As organizations embark on transformational journeys, effective communication plays a pivotal role in determining the success of the change initiative. Missteps in communicating the change can lead to resistance and negativity from employees, leaving them feeling undervalued and uncertain about the future. In this blog, we explore the most common pitfalls in communicating organizational change and provide actionable strategies to avoid them.
When change is communicated solely from a management perspective, employees may feel disconnected from the process. Focusing on management drivers rather than the key impacts and significance for employees can lead to a lack of buy-in and understanding. To overcome this pitfall, communication efforts should be employee-centric, addressing how the change aligns with individual roles and highlighting the benefits that employees will experience.

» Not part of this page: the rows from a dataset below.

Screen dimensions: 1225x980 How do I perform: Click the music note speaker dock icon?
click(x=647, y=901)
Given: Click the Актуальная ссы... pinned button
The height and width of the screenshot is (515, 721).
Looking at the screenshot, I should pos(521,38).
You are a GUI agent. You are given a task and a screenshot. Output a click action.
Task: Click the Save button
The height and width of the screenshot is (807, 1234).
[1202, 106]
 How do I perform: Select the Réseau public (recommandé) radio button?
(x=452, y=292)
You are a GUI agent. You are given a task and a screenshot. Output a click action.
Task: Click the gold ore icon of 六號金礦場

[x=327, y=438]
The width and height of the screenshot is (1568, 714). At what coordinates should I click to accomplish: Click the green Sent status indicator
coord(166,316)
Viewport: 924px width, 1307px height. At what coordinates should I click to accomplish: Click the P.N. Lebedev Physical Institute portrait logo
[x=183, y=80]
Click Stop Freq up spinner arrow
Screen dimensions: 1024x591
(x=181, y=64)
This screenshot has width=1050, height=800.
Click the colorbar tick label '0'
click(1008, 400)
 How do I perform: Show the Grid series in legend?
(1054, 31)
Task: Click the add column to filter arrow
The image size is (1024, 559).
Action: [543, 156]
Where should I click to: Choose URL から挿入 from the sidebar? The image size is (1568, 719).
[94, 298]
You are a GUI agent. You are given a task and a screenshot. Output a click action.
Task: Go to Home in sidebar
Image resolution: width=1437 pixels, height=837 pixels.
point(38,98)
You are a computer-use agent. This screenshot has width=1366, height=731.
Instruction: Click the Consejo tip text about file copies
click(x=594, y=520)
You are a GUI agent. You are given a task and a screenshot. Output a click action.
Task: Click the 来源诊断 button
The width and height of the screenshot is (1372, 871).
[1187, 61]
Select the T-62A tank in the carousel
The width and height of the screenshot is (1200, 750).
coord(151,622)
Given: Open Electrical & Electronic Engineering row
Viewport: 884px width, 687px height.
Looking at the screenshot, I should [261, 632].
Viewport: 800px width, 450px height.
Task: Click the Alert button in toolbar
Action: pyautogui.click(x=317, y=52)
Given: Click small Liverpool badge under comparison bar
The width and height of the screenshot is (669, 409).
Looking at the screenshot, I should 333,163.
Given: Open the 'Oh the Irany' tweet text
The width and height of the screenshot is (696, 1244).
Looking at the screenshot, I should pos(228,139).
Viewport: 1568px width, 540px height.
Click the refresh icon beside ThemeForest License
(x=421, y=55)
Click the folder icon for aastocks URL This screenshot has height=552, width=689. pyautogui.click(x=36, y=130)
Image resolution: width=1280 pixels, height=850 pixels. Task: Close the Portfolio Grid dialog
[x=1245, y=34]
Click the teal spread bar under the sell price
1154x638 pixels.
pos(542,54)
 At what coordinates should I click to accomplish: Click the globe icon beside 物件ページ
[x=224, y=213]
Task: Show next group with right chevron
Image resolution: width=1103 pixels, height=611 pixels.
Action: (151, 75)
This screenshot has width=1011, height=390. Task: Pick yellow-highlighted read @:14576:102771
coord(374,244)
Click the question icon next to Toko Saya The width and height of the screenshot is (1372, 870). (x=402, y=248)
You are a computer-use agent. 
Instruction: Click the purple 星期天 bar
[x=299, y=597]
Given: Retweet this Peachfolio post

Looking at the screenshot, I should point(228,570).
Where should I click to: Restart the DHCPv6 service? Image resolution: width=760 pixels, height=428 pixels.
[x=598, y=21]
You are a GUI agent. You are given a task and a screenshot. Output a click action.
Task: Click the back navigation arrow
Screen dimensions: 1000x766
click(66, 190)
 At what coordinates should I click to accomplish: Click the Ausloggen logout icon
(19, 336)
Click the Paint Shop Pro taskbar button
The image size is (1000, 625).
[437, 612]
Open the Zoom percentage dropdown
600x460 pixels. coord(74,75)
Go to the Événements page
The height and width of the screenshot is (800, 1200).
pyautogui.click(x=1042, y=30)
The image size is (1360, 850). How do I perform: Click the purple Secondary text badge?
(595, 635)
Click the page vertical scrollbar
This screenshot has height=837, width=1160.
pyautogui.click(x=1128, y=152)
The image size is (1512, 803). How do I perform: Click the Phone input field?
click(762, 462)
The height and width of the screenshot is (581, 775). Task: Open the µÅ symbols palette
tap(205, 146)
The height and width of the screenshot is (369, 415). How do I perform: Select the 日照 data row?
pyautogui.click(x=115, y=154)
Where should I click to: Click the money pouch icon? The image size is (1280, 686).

Communicating change with rose-tinted glasses, solely emphasizing the desired result and ambition, can dismiss the genuine concerns and uncertainties of employees. Acknowledging the challenges and complexities of the change process is essential for building trust and maintaining transparency. Engaging a communications specialist can assist in crafting messages that address the process, milestones, and the support available to employees during the transformation.
Using vague and generic objectives, such as flexibility, customer service, or agility, can leave employees questioning the tangible impact of the change. Making the change concrete involves linking it to Specific, Measurable, Achievable, Relevant, and Time-bound (SMART) goals. By clearly defining desired behaviors, identifying performance indicators for measurement, and outlining new ways of working, employees can understand their roles in achieving the change objectives.
Positioning change as a complete departure from the past can create uncertainty among employees, who may question how they fit into the new culture and organization. To mitigate this, communication should emphasize the evolution and continuity of the organization’s core values and strengths. By highlighting how existing skills and expertise will be valued in the future, employees can feel more secure and invested in the transformation.
Presenting change as a separate entity with its own communication vehicles can overwhelm employees and lead to information overload. Instead, integrating change messaging into existing communication channels and organizational updates can create a cohesive and well-informed workforce. By positioning the change as part of the bigger picture and the organization’s strategic direction, employees can better grasp its significance and relevance.